Nalar Penguasa Hari Ini

Oleh: Maulana Karim Shalihin
Nun jauh di sana, beberapa abad lalu, ada seorang ksatria yang mengundurkan diri lantaran merasa belum becus menerima amanah sebagai kepala negara. Ya, seperti kita fahami, pada era khalifah, kekuasaan memang bersifat dinasti.
Namun khalifah yang satu ini agak lain. Di atas podium, ia dengan ksatria berujar: “Wahai manusia, aku telah menjadi khalifah yang bertugas menampung urusan kalian, sementara aku adalah orang yang lemah untuk urusan itu.” Wal hasil, jabatannya hanya bertahan tujuh puluh hari, dan ada ulama yang menyebut selama tiga bulan.
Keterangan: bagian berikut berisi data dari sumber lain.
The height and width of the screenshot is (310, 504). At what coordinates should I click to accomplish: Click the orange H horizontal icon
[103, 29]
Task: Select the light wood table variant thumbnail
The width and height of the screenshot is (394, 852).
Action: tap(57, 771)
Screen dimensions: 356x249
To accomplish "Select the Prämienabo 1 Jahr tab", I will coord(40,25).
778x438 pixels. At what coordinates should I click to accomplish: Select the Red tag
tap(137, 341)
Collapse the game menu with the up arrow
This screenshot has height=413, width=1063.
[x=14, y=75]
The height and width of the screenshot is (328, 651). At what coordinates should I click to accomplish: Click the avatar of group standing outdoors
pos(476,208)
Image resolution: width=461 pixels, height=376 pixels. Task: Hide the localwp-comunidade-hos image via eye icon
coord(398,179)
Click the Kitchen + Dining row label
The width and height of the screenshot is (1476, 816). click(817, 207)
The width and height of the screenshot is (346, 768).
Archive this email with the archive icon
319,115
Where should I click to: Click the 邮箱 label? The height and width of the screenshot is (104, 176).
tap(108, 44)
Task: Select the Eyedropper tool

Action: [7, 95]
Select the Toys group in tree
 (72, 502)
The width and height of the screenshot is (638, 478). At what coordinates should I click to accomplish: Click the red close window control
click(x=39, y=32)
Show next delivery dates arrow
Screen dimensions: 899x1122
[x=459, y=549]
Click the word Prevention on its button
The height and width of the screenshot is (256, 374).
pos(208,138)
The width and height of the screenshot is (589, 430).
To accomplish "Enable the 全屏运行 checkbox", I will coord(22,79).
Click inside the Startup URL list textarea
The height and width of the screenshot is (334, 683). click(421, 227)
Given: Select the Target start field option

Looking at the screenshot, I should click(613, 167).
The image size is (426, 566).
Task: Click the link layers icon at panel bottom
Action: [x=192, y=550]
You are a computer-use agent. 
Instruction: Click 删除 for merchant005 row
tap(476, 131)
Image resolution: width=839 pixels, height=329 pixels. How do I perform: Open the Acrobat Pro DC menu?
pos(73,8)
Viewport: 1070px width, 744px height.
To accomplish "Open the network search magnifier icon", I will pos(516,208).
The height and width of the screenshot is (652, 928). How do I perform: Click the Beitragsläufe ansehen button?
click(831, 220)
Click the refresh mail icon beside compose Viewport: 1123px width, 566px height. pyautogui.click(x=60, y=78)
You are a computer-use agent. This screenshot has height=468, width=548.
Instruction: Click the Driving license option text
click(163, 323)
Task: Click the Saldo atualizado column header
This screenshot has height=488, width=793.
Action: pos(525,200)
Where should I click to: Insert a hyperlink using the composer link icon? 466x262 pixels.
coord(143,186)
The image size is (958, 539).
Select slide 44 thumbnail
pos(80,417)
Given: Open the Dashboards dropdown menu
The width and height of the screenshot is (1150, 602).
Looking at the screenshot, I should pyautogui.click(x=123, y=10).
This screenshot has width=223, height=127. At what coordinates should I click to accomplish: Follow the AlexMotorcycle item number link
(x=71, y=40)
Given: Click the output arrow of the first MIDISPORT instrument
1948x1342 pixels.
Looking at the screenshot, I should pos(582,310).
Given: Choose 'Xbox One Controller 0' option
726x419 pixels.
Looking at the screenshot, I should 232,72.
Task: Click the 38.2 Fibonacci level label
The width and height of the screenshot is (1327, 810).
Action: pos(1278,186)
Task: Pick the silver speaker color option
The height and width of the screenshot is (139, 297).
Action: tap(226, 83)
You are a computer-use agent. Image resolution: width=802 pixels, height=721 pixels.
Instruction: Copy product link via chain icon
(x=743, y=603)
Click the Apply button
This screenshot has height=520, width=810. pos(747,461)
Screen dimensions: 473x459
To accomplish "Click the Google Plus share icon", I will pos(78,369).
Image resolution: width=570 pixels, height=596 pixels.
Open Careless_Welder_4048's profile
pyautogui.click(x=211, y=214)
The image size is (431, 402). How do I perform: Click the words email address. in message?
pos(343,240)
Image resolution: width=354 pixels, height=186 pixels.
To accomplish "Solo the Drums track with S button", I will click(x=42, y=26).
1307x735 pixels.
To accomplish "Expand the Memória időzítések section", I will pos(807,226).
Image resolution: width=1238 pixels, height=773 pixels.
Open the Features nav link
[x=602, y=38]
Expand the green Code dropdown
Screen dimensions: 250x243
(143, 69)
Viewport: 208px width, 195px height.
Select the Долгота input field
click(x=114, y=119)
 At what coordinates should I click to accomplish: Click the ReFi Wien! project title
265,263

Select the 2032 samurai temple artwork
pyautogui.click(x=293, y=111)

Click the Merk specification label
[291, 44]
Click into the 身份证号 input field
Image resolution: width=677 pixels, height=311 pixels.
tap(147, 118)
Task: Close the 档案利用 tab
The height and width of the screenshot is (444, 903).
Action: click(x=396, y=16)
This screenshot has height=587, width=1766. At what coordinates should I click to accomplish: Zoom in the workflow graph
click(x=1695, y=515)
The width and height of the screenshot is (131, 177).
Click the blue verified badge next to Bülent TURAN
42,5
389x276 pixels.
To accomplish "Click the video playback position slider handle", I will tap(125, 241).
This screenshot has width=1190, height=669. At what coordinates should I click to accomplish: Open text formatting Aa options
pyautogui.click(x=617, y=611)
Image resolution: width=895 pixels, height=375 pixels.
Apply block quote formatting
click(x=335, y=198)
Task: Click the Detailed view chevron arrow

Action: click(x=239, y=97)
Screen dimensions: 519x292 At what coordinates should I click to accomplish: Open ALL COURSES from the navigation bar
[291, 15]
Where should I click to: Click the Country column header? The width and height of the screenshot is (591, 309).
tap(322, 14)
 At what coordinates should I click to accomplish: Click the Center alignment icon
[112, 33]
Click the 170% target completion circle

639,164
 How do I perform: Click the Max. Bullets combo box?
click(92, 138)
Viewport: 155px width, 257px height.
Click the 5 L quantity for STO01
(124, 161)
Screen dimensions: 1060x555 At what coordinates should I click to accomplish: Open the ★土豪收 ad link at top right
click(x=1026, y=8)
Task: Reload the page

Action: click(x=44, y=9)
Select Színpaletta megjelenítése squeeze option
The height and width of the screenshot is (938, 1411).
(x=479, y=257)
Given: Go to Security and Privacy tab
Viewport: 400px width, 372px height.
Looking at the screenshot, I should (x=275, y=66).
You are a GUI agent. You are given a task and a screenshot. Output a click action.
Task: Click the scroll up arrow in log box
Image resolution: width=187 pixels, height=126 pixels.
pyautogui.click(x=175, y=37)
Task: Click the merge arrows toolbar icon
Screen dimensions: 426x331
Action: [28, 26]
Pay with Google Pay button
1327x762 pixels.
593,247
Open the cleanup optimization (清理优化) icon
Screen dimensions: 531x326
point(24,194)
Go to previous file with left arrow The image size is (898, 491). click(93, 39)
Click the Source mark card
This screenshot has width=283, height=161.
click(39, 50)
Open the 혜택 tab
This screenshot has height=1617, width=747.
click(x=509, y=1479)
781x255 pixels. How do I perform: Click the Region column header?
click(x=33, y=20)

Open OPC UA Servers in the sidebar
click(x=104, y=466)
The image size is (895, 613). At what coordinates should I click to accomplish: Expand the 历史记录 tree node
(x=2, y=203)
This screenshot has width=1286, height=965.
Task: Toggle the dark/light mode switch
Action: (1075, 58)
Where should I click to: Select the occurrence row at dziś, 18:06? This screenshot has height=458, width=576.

Dia mundur secara jantan, tanpa ada demonstran, kegaduhan, air mata apalagi korban luka. Dia adalah Muawiyah II, Putra Yazid bin Muawiyah. Sejak saat itu, Muawiyah Junior, diketahui tidak pernah keluar istana hingga. Tampuk kekuasaan pun kemudian ‘dihibahkan’ kepada Ad Dhahhak bin Qais sebagai PLT Khalifah.
Beda cerita dengan Muawiyah II, Ibrahim bin Walid, yang menggantikan kakaknya, juga mengundurkan diri dari kursi khalifah. Bedanya, Ibrahim sempat kekeh mempertahankan jebatannya, bahkan menantang Marwan bin Muhammad–seorang gubernur yang kelak memakzulkannya. Parahnya, Ibrahim juga diduga membunuh beberapa orang yang menghalanginya maju sebagai khalifah.
Marwan menyiapkan delapan ribu pasukan untuk aksi demo. Sampai sini, Ibrahim bin Walid masih sesumbar namun sedikit gentar. Ia pun ‘menyewa’ pasukan bersenjata sebanyak seratus dua puluh ribu kepala.
Dengan jumlah ini, ia semakin giat memamerkan kekuatannya. Hanya saja, hal ini justru memicu api semangat Marwan bin Muhammad serta jiwa corsa rakyat kecil. Singkatnya, penguasa dhalim tersebut dimakzulkan paksa. Jumlah warga yang datang untuk berdemo, jauh lebih besar daripada pasukan yang disiapkan Ibrahim.
Sampai sini, kita bisa tahu, bahwa seburuk-buruknya Ibrahim bin Walid, masih punya urat malu. Ketika banyak rakyat yang tidak menyukainya, ia rela mundur dari jabatan (terlepas dari situasi terdesak atau bukan).
Di Indonesia, kita punya role model penguasa ideal bernama Gus Dur. Ia dimakzulkan oleh segelintir oknum dengan dugaan-dugaan (baca: fitnah) yang tidak terbukti bahkan hingga kini. Tiga ratus ribu pasukan pembela siap mengamankan jabatan Gus Dur. Mereka menyebut dirinya “Pasukan Berani Mati”.
Hanya saja Gus Dur menolak. Bahkan pernyataannya di kemudian kesempatan sungguh menyayat hati. “Jabatan di negara ini, apa sih hebatnya presiden itu kok sampai harus meneteskan darah manusia Indonesia,” ujarnya.
Lagi-lagi, kita dipertontonkan betapa ksatria para pemimpin terdahulu. Ada Muawiyah Junior yang mundur karena merasa tak pantas. Ada Ibrahim bin Walid yang turun takhta karena malu sebab dibenci oleh rakyatnya sendiri dan didesak mundur oleh pasukan yang jumlahnya melebihi prediksinya. Ada pula Gus Dur yang rela melepas kursi presiden demi menjaga kondusifitas negaranya.
Lantas, apakah sekarang masih ada pemimpin dengan jiwa ksatria seperti mereka? Ataukah penguasa-penguasa hari ini hanyalah seonggok tubuh yang sudah di un-instal rasa malunya, dan di delete permanen jiwa ksatrianya? Kalau masih ada penguasa yang tiada birahi menguasai, atau pemangku kewenangan yang tidak sewenang-wenang, tolong tunjukkan di mana ia berada.